Multimedialne seminarium z ekono- i socjofizyki

The majority vote (MV) model is a stochastic model for the opinion formation devised as a nonequilibrium version of the Ising model. In its most popular version agents update their opinions at discrete time steps following the opinion of the majority of their neighbors with probability 1-q, where positive q smaller than ½ controls the degree of internal noise. The MV model on regular two- and three-dimensional lattices was shown to exhibit a continuous ordering transition with decreasing q, with the critical exponents belonging to the universality class of the corresponding Ising model. It was also studied and successfully described using the mean-field approximation on various complex networks, in particular on scale-free networks which reflect heterogeneity of human social and economic interactions.

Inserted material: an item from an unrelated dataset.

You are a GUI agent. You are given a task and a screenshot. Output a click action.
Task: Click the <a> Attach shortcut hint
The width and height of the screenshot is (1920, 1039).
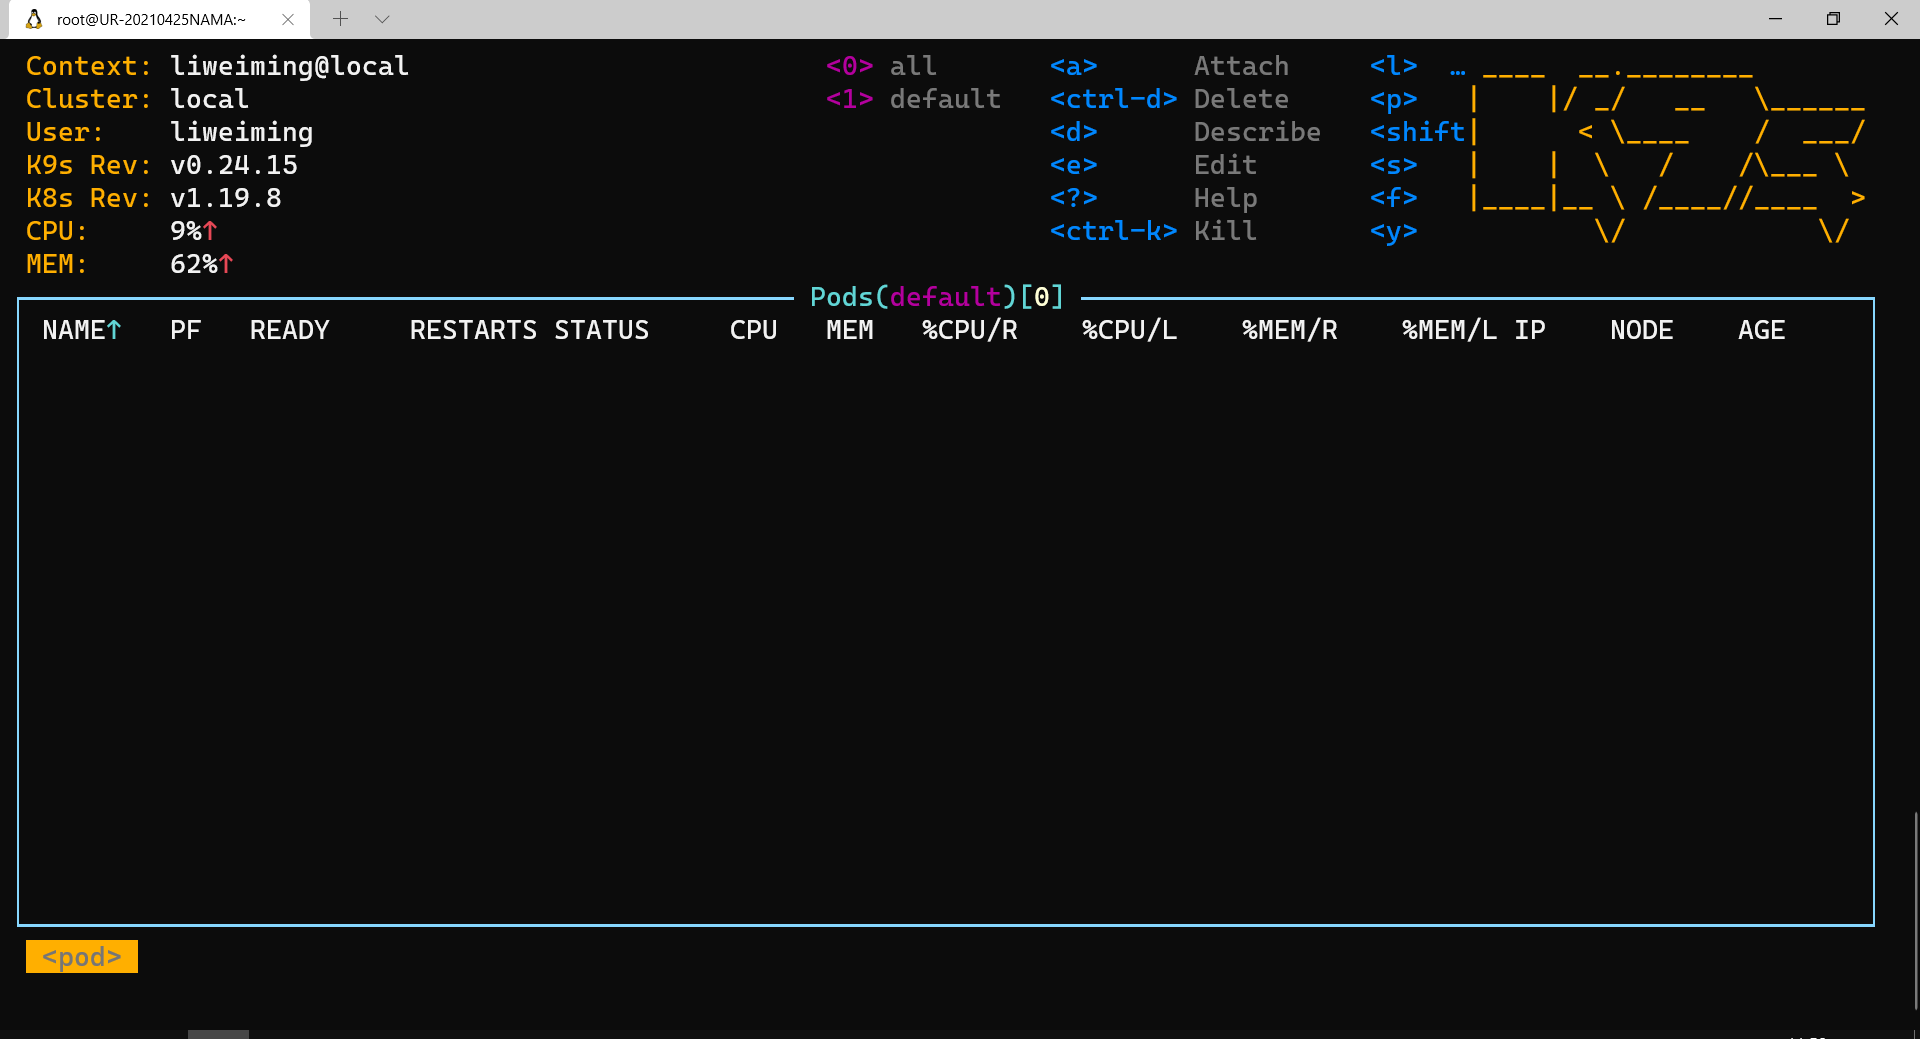coord(1169,66)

In this seminar the above-mentioned basic facts about the MV model are recollected, and certain new results are presented. First, the studies of the MV model on complex networks are extended to the case of multiplex networks in which the agents interact via different communications channels corresponding to independently generated, heterogeneous layers of the multiplex network and make decisions based on the opinions of the majorities of their neighbors within all layers. This model exhibits ordering transition which is quantitatively correctly described in the mean-field approximation. Second, the MV model on complex networks is investigated in which part of agents are anticonformists who with probability 1-q assume opinions opposite to the majority of their neighbors. Numerical evidence for the possibility of the occurrence of a spin-glass-like transition in this model is provided. Finally, response of the MV model to external periodic stimulation is investigated numerically and using the mean-field approximation. Stochastic resonance is observed, i.e., maximization of the response of the model at non-zero level of internal noise.